# Machine Learning: An Introduction to CART Decision Trees in Ruby

In the middle of last year, we released an internal tool to help address a pretty significant issue. That is how the Pecas tool was born, and you can read about the Business Case for Pecas here .

Pecas relies on a binary classification machine learning model to classify time entries as valid or invalid. It is a combination of a Django app, that hosts the Slackbot and other data processing tasks, and a FastAPI app that hosts the machine learning model built using the Scikit-learn Python library. Scikit-learn provides a great set of classification models you can use, which are optimized and very robust, making it a solid choice to build your model. However, understanding the principles behind the classification can be a bit tricky, and machine learning models can feel a bit like a black box.

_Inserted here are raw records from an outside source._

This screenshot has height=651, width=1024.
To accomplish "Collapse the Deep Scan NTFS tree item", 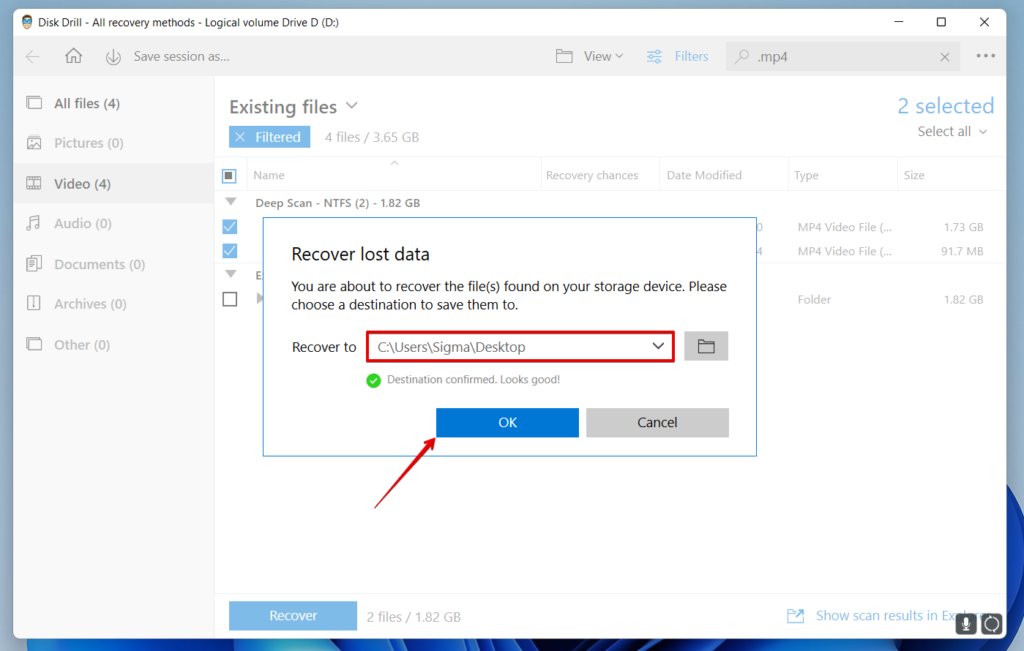I will pyautogui.click(x=230, y=202).
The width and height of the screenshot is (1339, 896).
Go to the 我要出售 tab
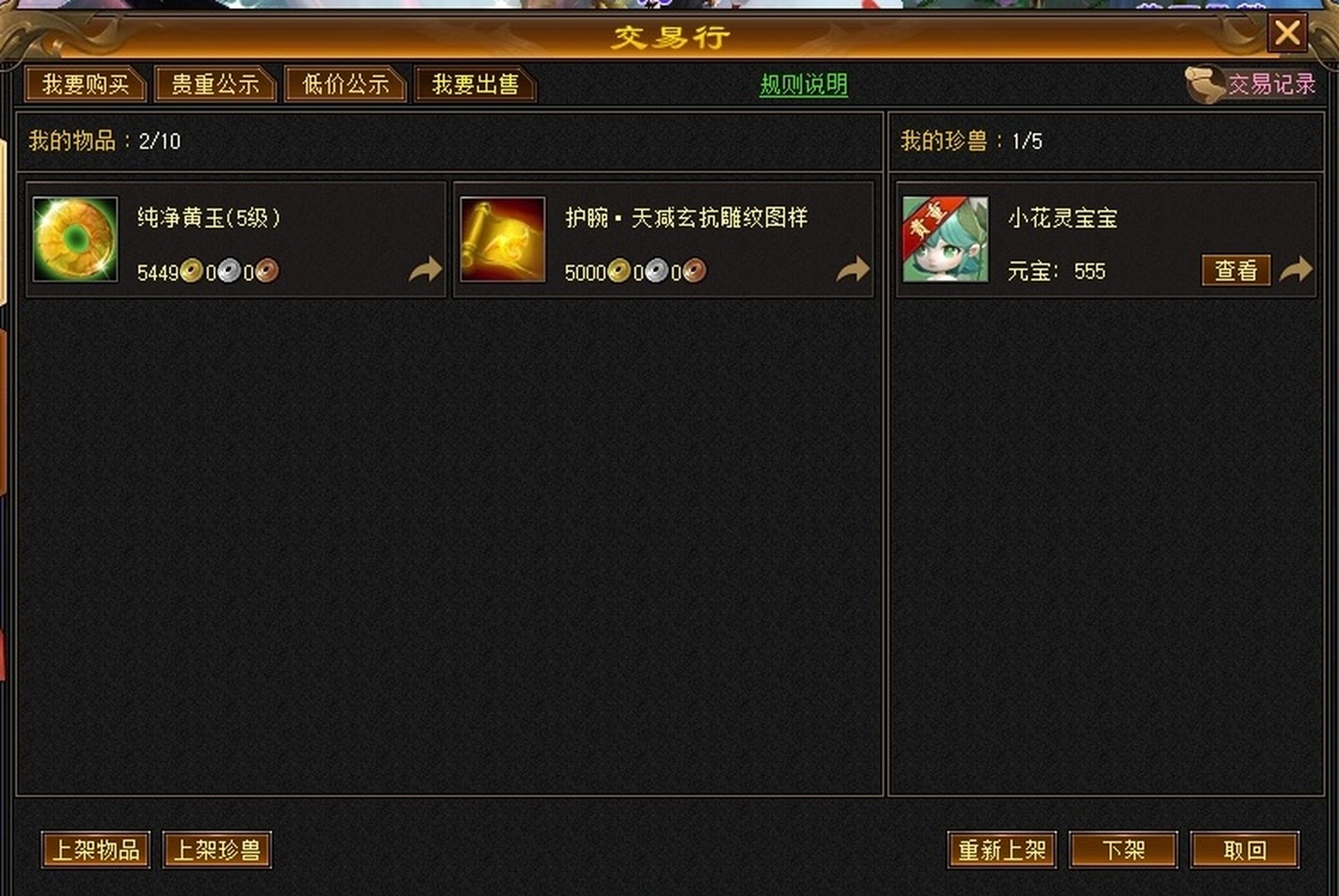coord(475,84)
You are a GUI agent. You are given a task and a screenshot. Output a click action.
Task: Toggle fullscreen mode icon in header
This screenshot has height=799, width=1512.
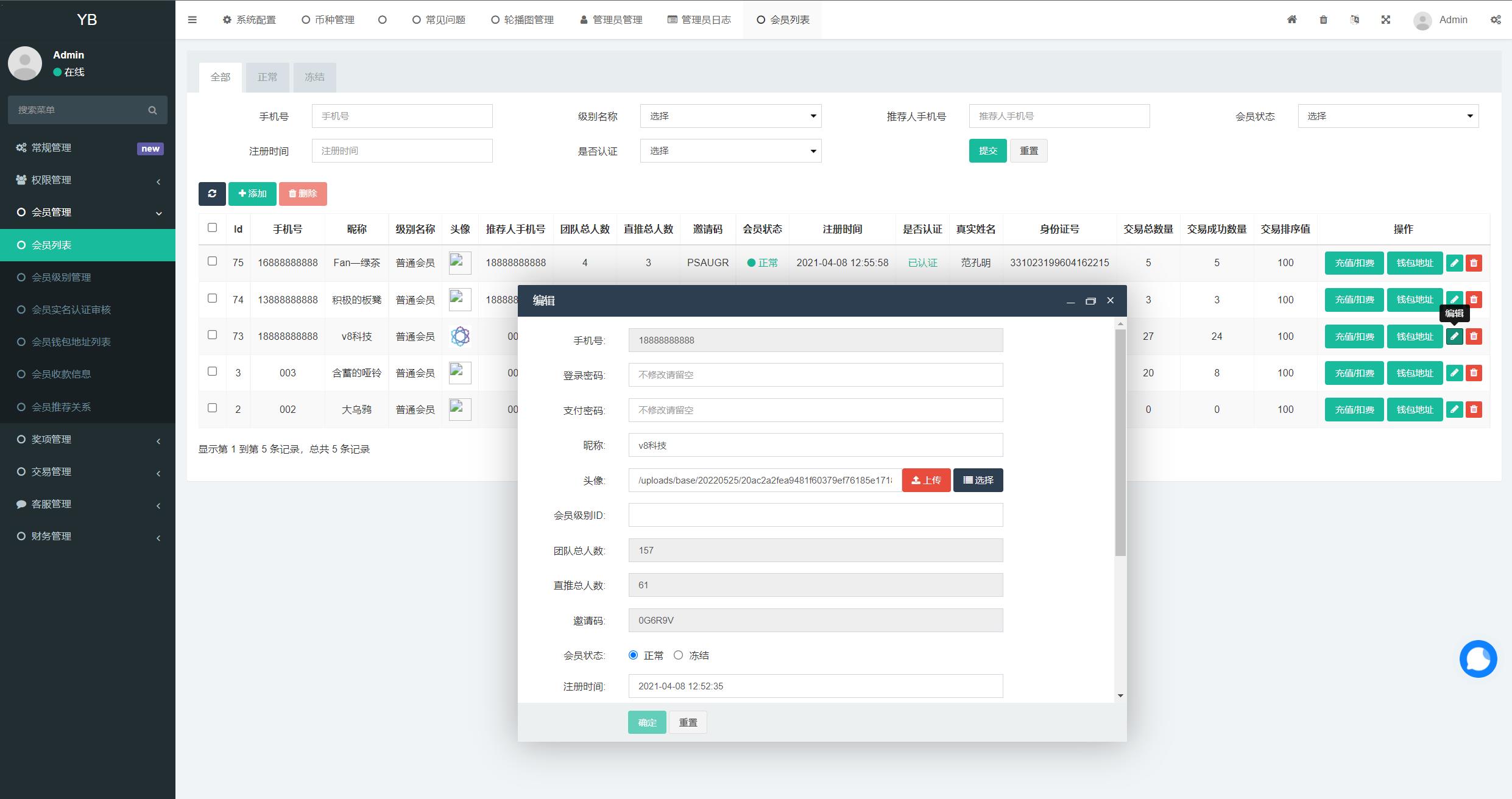pyautogui.click(x=1386, y=19)
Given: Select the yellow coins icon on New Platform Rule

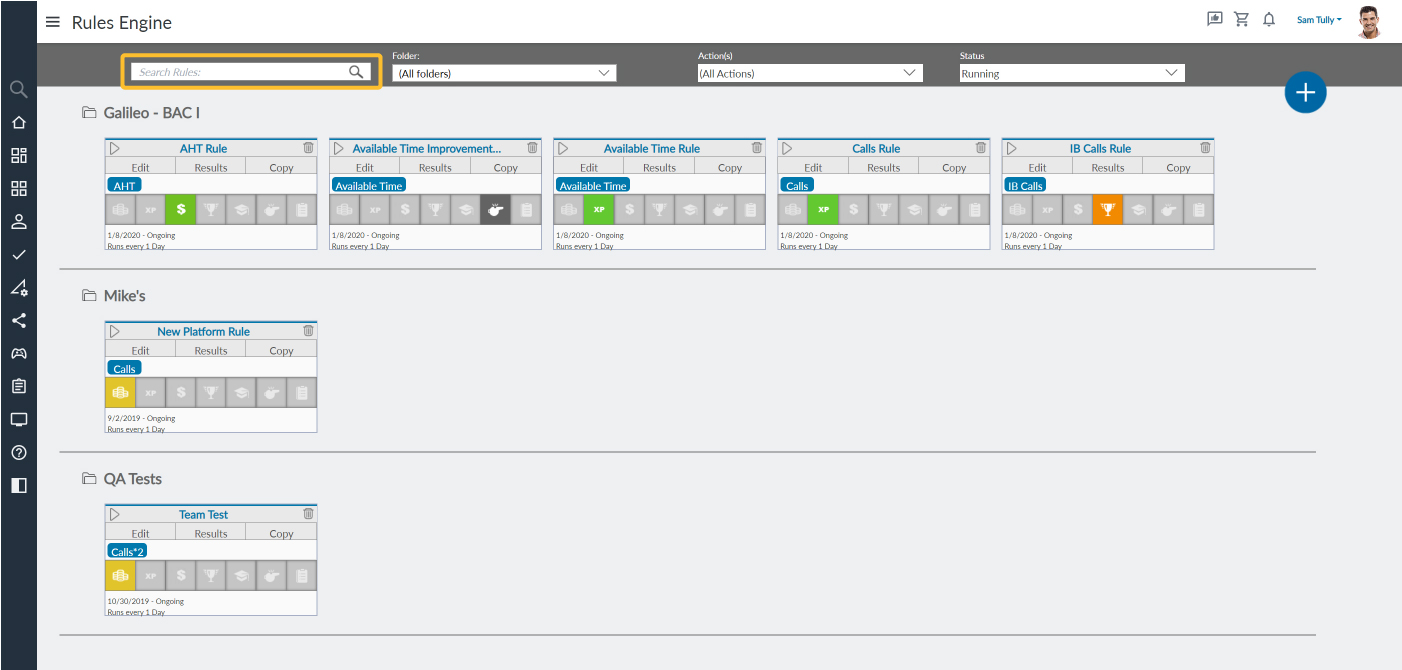Looking at the screenshot, I should point(120,392).
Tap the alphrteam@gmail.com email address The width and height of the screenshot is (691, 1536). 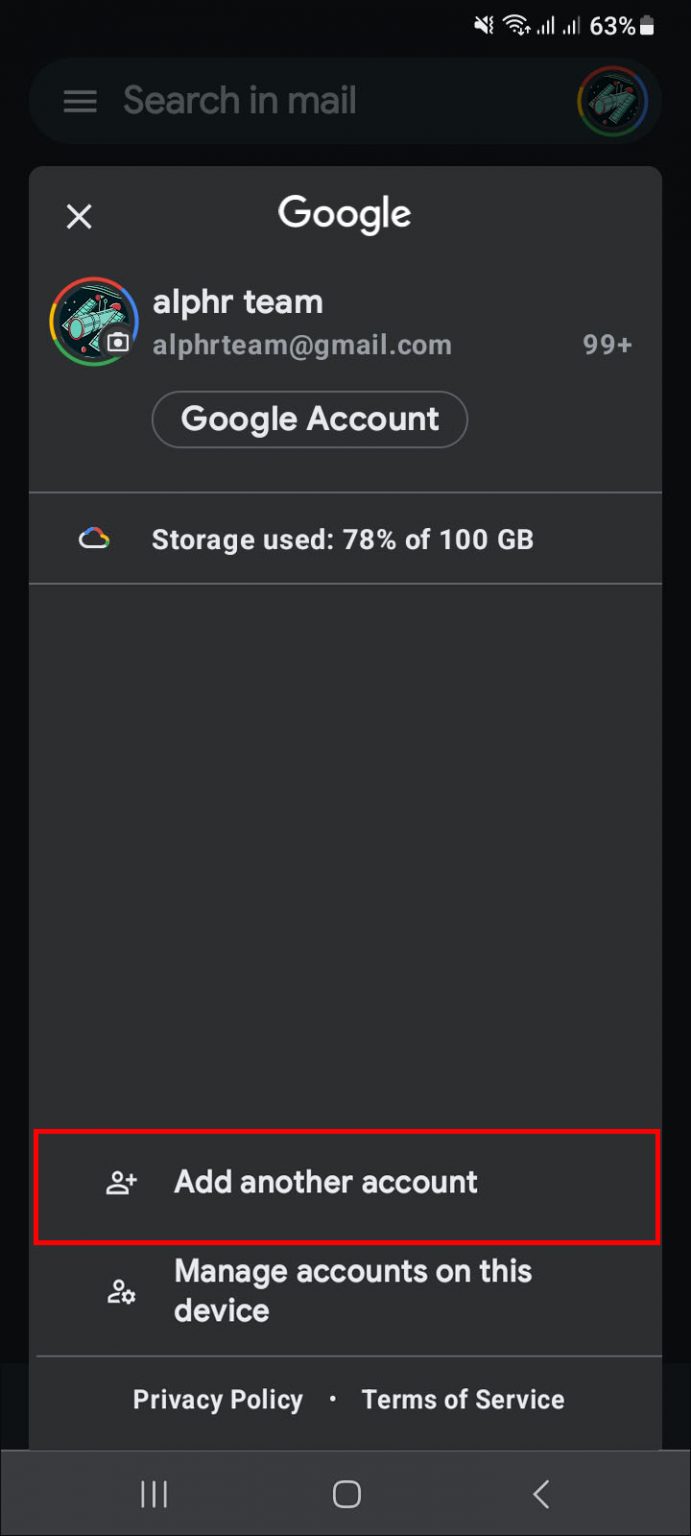coord(302,345)
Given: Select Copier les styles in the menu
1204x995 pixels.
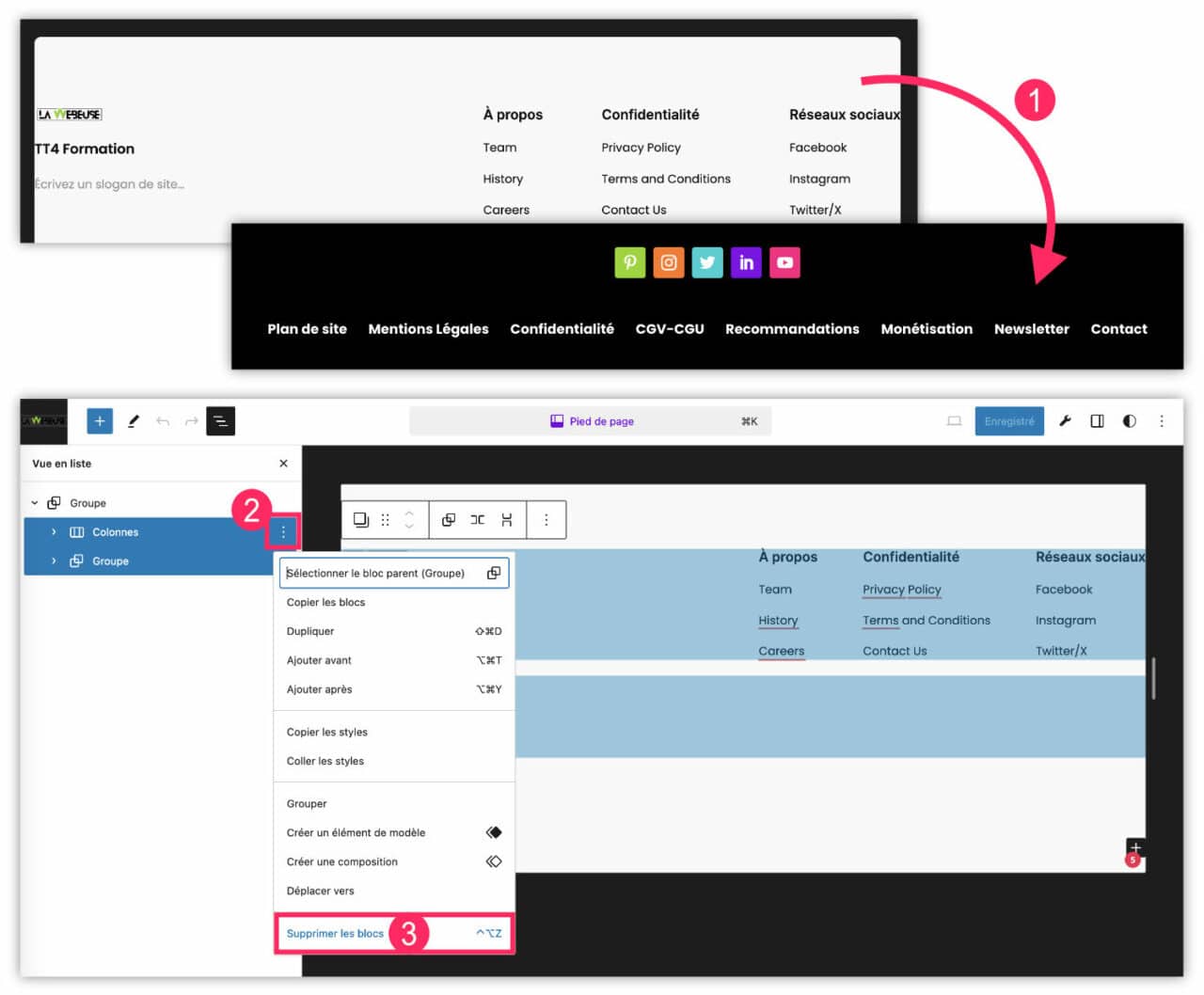Looking at the screenshot, I should click(326, 732).
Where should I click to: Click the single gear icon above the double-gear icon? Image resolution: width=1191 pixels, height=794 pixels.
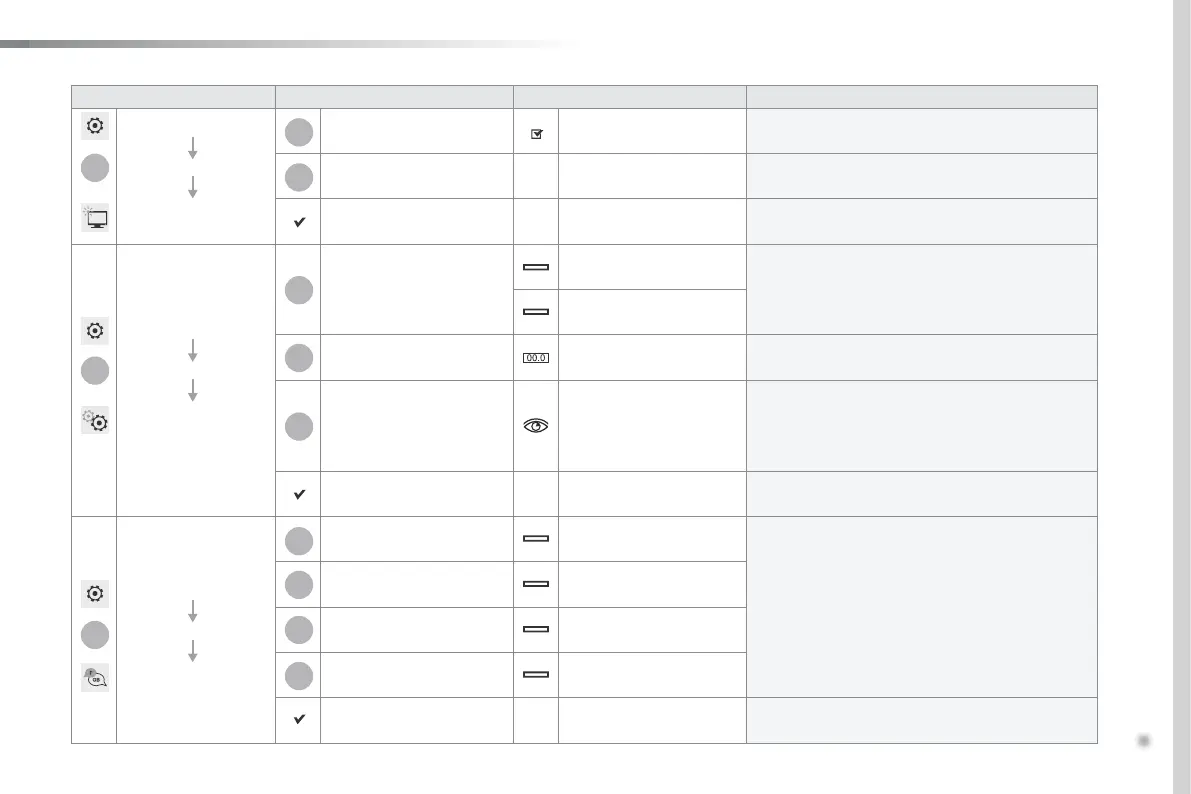point(95,331)
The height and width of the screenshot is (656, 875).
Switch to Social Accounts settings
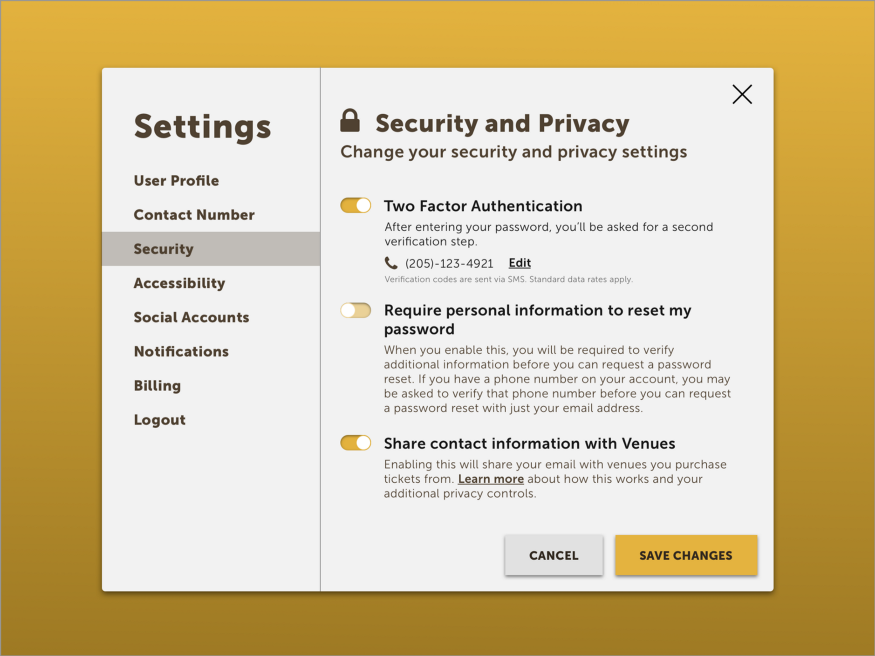191,317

In this series, we’ll explore some principles of machine learning, namely binary classifiers, and walk through how they connect to each other, in Ruby. This article will focus on decision trees, namely CART (Classification And Regression Trees) and a little bit of the mathematics behind them.

## A Brief Introduction to Decision Trees and Binary Classification

Decision trees are a very popular machine learning algorithm that belongs to the supervised learning category. They are quite flexible and can be used for both regression and classification tasks. We’ll focus on classification.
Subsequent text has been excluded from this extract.